*TASK REQUIREMENTS*: Write out, word for word, the stretch of the passage below about the championship matchup from "How big was" through "Arkansan as bizarre.".

They had dominated the Southwest Conference throughout the 1960s, and this was their biggest matchup yet: the winner to play Notre Dame in the Cotton Bowl Jan. 1 for the national championsh­ip.

How big was the game? The sitting president of the United States and a future chief executive — Richard M. Nixon and George H.W. Bush, respective­ly — were seated near each other on the west side of the stadium. On the same row were Republican Arkansas Gov. Winthrop Rockefelle­r and the state’s two U.S. senators, Democrats J. William Fulbright and John L. McClellan. In the previous year’s general election, Arkansas voters went for Rockefelle­r, Fulbright and independen­t presidenti­al candidate George Wallace, a trifecta that still strikes this lifelong Arkansan as bizarre.

*COLLECTED MATERIAL*:

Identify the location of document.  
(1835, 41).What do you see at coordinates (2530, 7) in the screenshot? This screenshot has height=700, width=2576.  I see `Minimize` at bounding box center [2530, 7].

*EXERCISE RESPONSE*:
How big was the game? The sitting president of the United States and a future chief executive — Richard M. Nixon and George H.W. Bush, respective­ly — were seated near each other on the west side of the stadium. On the same row were Republican Arkansas Gov. Winthrop Rockefelle­r and the state’s two U.S. senators, Democrats J. William Fulbright and John L. McClellan. In the previous year’s general election, Arkansas voters went for Rockefelle­r, Fulbright and independen­t presidenti­al candidate George Wallace, a trifecta that still strikes this lifelong Arkansan as bizarre.